Crypto Feras, a well-known Bitcoin trader, has taken to X to issue a stark warning to the crypto community concerning their investment choices, stating, “This is why you DON’T invest in OLD Coins.”
In the tweet, Feras pointed out that an overwhelming 99.99% of alternative cryptocurrencies fail to endure beyond a single market cycle. He contrasted the situation with the resilience of Bitcoin (BTC) in the market.
This is why you DON’T invest in OLD Coins99.99% of #Altcoins never make it vs. #BTC more than a single cycle1st cycle is where project team/VCs and whales hold & sell to retailers2nd cycle is nothing more than an echo bounce led by poor retailors like ourselves pic.twitter.com/FPH1XZVqar
— Crypto Feras (@FeraSY1) September 16, 2023
Furthermore, Feras highlighted the trajectory typical of altcoins in the market. He explained that during the initial cycle, project teams, venture capitalists (VCs), and influential investors often accumulate these coins to later sell them to retail investors.

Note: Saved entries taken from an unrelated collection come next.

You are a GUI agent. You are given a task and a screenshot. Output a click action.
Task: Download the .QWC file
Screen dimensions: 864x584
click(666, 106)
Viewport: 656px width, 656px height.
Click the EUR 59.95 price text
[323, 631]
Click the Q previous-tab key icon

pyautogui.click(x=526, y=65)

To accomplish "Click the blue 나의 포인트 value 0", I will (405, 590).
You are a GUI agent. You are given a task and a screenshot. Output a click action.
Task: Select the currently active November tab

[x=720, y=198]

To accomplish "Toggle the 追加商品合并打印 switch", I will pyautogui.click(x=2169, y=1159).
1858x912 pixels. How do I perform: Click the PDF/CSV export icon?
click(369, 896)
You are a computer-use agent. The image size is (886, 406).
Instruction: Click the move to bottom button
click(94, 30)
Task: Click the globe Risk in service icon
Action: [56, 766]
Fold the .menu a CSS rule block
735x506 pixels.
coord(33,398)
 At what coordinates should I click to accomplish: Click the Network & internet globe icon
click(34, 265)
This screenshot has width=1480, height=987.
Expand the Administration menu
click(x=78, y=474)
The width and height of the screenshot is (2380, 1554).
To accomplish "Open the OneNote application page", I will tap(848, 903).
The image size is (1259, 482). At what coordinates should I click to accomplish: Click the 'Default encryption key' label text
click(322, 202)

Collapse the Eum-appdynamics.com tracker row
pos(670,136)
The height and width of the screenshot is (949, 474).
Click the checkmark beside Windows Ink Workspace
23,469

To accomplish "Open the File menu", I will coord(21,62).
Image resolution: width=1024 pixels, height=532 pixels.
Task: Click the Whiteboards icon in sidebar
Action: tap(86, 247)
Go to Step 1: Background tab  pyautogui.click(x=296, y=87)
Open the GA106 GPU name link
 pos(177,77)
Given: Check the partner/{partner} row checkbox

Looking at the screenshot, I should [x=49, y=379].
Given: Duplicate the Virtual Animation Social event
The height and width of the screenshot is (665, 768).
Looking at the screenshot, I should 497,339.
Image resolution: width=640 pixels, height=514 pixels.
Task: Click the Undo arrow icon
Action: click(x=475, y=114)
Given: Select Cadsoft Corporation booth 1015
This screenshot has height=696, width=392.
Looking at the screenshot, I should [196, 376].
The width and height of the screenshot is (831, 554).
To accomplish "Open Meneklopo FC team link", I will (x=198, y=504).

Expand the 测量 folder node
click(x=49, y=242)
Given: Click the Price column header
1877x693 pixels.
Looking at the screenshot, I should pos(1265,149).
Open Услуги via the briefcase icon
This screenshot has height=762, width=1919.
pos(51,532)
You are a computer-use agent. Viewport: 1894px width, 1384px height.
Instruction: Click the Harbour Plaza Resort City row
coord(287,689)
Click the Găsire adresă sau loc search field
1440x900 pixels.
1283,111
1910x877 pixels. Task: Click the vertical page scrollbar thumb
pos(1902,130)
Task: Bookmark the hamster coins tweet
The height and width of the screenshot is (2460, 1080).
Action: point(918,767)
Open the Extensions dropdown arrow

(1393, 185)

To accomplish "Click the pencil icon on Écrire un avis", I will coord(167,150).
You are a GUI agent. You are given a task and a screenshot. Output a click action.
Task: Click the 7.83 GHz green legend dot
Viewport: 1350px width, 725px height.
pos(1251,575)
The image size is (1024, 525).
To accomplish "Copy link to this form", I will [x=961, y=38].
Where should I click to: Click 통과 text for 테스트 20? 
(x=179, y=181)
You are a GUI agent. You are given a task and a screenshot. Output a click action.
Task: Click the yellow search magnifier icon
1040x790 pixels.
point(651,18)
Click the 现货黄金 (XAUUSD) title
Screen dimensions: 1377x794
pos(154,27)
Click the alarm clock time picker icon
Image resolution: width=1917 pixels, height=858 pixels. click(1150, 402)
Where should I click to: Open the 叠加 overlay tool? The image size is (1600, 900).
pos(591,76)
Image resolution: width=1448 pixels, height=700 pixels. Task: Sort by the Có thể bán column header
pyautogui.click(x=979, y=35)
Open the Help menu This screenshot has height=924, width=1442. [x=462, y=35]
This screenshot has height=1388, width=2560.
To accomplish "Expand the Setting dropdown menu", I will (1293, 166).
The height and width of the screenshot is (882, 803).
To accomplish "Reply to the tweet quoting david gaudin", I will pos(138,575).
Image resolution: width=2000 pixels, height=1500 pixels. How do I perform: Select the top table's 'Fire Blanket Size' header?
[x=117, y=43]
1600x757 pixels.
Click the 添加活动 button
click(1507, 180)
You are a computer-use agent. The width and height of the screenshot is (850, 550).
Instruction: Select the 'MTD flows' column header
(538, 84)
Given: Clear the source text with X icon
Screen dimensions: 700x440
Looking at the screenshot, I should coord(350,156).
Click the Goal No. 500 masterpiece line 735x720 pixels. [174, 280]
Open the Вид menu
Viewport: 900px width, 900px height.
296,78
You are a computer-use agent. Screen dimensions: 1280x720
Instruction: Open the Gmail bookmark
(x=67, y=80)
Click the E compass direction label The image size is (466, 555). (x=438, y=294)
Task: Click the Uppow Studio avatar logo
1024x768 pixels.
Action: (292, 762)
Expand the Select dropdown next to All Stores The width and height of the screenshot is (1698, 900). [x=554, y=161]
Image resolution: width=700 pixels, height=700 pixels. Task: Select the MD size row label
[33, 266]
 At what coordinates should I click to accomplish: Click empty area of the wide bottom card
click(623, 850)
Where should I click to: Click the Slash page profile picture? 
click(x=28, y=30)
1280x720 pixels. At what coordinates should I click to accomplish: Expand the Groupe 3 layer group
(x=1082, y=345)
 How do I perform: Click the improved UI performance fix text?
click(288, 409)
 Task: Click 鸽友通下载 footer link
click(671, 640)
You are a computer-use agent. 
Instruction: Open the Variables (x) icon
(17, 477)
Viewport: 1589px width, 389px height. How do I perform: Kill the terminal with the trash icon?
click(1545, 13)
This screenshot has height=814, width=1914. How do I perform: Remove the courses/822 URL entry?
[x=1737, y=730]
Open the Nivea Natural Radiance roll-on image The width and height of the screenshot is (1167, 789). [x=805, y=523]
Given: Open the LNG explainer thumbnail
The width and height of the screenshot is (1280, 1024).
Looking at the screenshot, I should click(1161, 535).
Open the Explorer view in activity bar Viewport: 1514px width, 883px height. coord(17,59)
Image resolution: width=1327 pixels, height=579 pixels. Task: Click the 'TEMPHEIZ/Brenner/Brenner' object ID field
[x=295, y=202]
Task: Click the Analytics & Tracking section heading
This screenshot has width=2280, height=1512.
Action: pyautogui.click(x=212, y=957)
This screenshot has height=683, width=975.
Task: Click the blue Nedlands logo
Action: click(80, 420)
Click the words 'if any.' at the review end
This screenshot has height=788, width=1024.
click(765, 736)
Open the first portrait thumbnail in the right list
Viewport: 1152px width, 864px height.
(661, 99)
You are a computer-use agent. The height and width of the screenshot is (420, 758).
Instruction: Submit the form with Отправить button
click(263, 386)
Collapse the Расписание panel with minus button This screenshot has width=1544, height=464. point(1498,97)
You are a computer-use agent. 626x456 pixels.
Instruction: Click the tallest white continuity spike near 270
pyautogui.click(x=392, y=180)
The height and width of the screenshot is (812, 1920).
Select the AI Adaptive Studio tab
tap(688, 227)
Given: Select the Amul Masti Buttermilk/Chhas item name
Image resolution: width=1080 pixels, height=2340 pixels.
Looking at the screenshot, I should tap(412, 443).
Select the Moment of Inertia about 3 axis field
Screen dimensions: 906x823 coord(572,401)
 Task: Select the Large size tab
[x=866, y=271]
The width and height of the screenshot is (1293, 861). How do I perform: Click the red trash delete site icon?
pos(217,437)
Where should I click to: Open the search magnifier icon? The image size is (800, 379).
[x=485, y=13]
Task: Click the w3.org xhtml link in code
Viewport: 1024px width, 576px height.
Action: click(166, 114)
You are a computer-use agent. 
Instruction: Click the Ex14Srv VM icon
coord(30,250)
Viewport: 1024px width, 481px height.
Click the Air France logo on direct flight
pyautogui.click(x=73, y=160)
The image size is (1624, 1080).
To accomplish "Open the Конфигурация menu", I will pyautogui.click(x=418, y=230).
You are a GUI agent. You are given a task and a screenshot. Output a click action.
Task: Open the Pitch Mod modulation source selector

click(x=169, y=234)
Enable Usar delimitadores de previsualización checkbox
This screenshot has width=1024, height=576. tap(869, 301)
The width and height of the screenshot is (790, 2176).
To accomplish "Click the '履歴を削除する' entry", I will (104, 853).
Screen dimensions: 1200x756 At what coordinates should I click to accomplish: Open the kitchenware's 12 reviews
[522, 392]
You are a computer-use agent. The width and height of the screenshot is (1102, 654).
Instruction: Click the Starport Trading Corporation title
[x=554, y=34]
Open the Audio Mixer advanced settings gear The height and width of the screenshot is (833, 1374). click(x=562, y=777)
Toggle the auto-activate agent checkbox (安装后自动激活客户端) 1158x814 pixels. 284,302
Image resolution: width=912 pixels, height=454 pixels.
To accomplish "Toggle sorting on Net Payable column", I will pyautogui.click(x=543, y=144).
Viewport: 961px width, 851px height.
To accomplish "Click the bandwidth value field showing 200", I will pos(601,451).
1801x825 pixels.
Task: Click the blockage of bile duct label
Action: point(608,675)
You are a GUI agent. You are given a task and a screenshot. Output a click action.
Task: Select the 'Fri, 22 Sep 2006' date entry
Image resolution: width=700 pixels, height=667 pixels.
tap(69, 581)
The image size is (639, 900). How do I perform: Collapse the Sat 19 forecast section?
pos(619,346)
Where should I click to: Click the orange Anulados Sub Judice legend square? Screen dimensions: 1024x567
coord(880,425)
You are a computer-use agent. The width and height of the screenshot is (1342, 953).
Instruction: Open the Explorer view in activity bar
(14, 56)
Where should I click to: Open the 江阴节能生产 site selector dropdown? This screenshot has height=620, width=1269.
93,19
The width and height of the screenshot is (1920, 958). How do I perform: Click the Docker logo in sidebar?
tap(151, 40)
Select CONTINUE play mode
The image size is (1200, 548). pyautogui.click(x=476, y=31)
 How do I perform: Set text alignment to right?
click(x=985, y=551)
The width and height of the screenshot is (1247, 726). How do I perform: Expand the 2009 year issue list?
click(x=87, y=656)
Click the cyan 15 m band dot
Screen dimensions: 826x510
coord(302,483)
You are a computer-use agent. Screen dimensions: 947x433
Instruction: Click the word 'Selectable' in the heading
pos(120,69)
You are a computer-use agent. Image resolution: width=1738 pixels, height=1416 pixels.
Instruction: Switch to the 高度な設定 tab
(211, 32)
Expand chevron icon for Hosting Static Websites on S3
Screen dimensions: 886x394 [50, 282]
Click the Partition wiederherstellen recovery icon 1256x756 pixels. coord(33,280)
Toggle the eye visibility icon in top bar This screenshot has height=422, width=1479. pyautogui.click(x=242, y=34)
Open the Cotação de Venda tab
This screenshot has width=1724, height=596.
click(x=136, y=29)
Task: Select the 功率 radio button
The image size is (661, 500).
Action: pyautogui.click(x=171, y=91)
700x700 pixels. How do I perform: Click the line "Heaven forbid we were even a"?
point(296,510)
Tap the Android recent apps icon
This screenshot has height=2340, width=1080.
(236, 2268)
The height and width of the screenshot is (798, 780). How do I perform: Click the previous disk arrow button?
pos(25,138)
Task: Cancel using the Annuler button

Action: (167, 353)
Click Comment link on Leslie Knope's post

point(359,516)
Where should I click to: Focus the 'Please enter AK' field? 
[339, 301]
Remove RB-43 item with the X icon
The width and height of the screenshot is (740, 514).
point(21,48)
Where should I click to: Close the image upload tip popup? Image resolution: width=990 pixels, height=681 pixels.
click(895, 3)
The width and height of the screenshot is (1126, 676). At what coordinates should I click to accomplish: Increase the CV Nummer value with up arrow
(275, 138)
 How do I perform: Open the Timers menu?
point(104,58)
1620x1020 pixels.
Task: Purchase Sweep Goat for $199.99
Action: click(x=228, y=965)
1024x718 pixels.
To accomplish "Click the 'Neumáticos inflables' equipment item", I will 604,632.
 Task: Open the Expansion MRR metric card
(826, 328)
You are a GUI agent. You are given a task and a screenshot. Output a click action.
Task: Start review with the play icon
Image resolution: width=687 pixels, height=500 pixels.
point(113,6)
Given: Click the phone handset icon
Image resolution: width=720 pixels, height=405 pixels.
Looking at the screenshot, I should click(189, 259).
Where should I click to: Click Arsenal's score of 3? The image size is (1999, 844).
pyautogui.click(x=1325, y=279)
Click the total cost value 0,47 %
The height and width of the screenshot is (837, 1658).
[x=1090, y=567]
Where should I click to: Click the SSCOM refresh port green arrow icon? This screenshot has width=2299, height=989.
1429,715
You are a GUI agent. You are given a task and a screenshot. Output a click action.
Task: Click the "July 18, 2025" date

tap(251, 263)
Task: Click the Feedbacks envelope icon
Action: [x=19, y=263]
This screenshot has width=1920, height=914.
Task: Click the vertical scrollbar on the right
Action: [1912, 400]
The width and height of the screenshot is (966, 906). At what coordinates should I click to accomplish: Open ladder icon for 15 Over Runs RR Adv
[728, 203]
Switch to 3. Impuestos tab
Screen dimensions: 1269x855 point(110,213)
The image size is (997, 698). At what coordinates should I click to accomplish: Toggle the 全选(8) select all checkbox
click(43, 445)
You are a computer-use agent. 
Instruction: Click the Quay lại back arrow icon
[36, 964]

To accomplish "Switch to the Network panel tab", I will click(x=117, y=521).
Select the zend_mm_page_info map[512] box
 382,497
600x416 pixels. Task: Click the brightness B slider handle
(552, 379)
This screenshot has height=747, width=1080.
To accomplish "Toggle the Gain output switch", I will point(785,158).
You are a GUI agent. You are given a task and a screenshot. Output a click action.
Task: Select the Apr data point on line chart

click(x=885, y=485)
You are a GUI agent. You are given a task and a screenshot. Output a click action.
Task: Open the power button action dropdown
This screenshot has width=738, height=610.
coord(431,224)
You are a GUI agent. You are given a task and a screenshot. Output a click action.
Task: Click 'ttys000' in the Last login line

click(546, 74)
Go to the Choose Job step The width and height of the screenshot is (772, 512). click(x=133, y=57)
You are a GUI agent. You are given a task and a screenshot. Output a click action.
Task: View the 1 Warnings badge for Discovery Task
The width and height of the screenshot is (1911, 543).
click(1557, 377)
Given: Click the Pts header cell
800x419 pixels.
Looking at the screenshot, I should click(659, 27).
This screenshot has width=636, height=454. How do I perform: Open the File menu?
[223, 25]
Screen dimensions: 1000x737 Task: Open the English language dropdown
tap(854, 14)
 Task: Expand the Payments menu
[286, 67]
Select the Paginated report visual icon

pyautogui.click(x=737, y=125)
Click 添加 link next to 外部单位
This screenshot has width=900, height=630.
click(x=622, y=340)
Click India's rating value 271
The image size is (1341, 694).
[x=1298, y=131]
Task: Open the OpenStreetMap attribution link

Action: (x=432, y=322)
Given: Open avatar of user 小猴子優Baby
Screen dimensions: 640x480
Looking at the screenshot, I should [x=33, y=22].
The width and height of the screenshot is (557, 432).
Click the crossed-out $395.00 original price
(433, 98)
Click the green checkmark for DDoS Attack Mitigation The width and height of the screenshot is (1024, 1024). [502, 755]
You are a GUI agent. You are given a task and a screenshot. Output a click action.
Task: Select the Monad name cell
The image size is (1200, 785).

The pro-Bitcoin trader believes that the seeds of altcoins’ eventual demise are sown in the first cycle process. Meanwhile, Feras characterizes the second cycle as little more than an “echo bounce,” primarily driven by inexperienced retail investors who are, in his words, “poor retailers like ourselves.”
This description underscores the popular sentiment that the vast majority of altcoins are unable to compete sustainably with Bitcoin over time. Feras’ cautionary message is a stark reminder of the inherent volatility and risk associated with the crypto market, particularly in relation to older altcoins.
Last October, Coin Edition reported that 12,100 cryptocurrencies essentially ceased trading activities. The report was based on data published by Bloomberg in collaboration with the market tracking platform Nomics.
The report emphasized that the 12,100 altcoins neither fall into the category of technically “dead” nor “alive” tokens. It described them as zombie coins as they have remained dormant in trading for the past year.